Emotional intelligence is the hidden super power that separates top performers from the rest.
Emotionally intelligent people are far more likely to be successful, not because of luck, but because they’ve mastered the 11 psychological skills we cover in this ebook. People are far more likely to do business with those they like, even if a better deal exists elsewhere.
As a commercial real estate professional, your ability to detect emotional intelligence in others is just as important as your ability to operate with emotional intelligence yourself. You might feel like a one-man show at times, but the people with whom you surround yourself will either help or hurt your chances of success. So when interviewing job candidates, you need to sharpen your emotional intelligence detection skills.
Here are some revealing interview questions to keep in your back pocket:
1. Can you describe a time you failed?
Everyone makes mistakes, that’s a given. But not everyone recovers from those mistakes gracefully, nor does everyone know how to take accountability for failure.
This is an incredibly important interview question to ask because it gives you a glimpse into what the candidate is like when things aren’t going their way. Do they shirk responsibility and blame those around them? Do they wallow in self pity? Do they ignore the problem altogether?
If the candidate answers the question in a way to make you believe any of these traits are true, then you might want to keep looking. In an ideal scenario, the candidate is able to point to a time things went wrong, admit fault and present a learning or plan for improvement.
2. Why do you want this job?
Often, candidates will get so caught up in the prospect of a bigger paycheck and better office that they forget that the job they are interviewing for is just that: a job.

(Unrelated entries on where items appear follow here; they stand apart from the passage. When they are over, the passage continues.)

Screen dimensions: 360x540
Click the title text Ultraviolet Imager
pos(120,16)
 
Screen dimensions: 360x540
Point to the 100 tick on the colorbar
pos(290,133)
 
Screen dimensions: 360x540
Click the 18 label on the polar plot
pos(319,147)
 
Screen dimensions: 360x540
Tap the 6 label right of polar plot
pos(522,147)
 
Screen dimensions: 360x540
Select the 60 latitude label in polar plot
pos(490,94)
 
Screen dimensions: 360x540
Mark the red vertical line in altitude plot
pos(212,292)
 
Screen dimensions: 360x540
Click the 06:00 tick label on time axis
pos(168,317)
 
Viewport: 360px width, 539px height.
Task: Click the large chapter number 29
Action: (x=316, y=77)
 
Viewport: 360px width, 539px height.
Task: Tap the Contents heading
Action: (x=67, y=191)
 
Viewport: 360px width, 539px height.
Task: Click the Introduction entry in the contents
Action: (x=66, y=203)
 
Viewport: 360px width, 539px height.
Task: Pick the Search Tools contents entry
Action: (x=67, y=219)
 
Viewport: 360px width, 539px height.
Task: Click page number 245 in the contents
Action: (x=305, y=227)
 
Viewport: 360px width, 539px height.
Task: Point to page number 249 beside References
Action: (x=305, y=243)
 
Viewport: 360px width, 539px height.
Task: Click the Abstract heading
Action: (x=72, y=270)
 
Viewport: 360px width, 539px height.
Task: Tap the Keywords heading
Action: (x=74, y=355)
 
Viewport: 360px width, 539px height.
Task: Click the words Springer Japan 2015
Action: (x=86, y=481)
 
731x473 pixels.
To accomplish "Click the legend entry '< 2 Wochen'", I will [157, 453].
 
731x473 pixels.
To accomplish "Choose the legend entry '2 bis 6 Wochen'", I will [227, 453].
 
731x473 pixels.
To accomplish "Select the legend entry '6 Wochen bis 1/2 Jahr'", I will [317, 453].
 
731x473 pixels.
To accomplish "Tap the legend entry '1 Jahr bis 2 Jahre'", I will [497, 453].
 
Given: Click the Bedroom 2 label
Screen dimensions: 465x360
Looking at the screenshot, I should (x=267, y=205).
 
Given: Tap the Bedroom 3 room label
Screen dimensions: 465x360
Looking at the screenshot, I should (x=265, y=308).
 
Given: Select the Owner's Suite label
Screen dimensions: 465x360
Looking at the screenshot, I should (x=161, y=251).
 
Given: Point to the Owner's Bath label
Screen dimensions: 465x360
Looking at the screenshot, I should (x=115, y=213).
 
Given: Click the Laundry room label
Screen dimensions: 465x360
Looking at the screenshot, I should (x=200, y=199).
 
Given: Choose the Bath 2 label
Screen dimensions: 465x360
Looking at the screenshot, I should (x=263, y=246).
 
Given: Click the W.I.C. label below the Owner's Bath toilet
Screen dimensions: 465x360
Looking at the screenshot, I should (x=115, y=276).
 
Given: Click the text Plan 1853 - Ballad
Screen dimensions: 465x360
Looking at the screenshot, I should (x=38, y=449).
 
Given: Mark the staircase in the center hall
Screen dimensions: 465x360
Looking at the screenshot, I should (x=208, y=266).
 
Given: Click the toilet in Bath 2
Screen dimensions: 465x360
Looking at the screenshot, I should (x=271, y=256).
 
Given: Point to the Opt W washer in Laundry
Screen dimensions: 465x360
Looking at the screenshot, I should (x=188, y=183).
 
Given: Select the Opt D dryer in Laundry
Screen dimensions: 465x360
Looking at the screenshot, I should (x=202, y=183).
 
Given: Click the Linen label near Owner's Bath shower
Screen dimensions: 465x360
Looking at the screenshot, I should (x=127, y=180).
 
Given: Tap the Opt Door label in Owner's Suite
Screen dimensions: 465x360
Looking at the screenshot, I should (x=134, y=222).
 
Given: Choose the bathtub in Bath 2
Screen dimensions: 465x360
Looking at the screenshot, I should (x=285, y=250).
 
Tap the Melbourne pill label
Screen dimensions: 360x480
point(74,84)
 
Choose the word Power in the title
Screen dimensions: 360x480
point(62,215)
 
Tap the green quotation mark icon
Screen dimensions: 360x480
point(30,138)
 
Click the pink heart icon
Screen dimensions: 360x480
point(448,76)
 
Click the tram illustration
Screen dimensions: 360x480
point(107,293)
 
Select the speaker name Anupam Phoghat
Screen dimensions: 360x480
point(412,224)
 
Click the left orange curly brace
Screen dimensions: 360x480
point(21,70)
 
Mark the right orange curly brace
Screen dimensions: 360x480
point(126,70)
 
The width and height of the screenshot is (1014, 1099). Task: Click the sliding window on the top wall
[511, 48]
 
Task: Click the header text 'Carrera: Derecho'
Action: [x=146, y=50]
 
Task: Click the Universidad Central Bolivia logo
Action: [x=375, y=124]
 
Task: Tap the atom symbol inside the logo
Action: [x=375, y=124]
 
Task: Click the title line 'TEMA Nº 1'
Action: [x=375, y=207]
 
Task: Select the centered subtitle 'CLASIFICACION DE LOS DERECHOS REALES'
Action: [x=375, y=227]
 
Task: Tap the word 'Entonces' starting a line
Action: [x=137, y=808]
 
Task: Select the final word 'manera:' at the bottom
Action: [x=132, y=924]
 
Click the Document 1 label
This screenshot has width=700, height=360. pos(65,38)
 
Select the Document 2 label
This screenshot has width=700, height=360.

Candidates who fail to realize that employment with your organization requires a give AND take will be toxic to your company culture.
The ideal candidate answers this question by first stating what they bring to the organization, not what they plan to get from it.
3. How would you handle a situation in which you disagreed with me or another supervisor?Another important hallmark of emotional intelligence is the willingness to disagree with others in order to stand up for what you believe in.
Do you really want to hire unopinionated pushovers? You shouldn’t if you want your organization to evolve and grow.
Try to get a glimpse at how the candidate handles conflict by asking them to describe a situation in which they disagree with you and how they would react. If they immediately defer to you, then they might not have the confidence to back up their own beliefs. And if they are too aggressive, then they might be problematic in the future. Look for a respectful yet impassioned response.
4. Why are you leaving your previous company?The urge to vent about why you are leaving a bad job can feel insurmountable, but a qualified candidate will answer this question with tact nonetheless.
Not only is someone who bashes their previous employer a liability (how might they act in front of clients?), they are wasting your time and theirs. According to what Daniel Goldman calls, “the ventilation fallacy,” this type of negativity makes you feel worse instead of better. People who don’t realize this are likely to bring negativity to your work environment.
5. Can you speak about a mentor or colleague you admire and why?Commercial real estate is a competitive field, but that doesn’t mean you should hire people who use negativity to take others down. Use this question to determine how the candidate speaks about others—chances are, it will tell you quite a bit about who they are as a person.
According to a phenomenon known as spontaneous trait transference, people tend to associate you with the words you use to describe others. This means that if the candidate is able to speak admiringly of their colleagues, mentors or even competition, then those people are likely saying the same of them.|
6.Do you have any questions for me?
Beyond all of the obvious questions like, “How much would I get paid,” and “when will you be making an offer,” you should be looking for someone who asks questions that demonstrate preparedness and genuine curiosity.
Did they go out of their way to research you, the company, and some of your biggest deals? Are they interested in what the future might look like? Or are they just looking to see what they can get out of the job? Often, the questions a candidate asks reveal more about them than their answers to yours.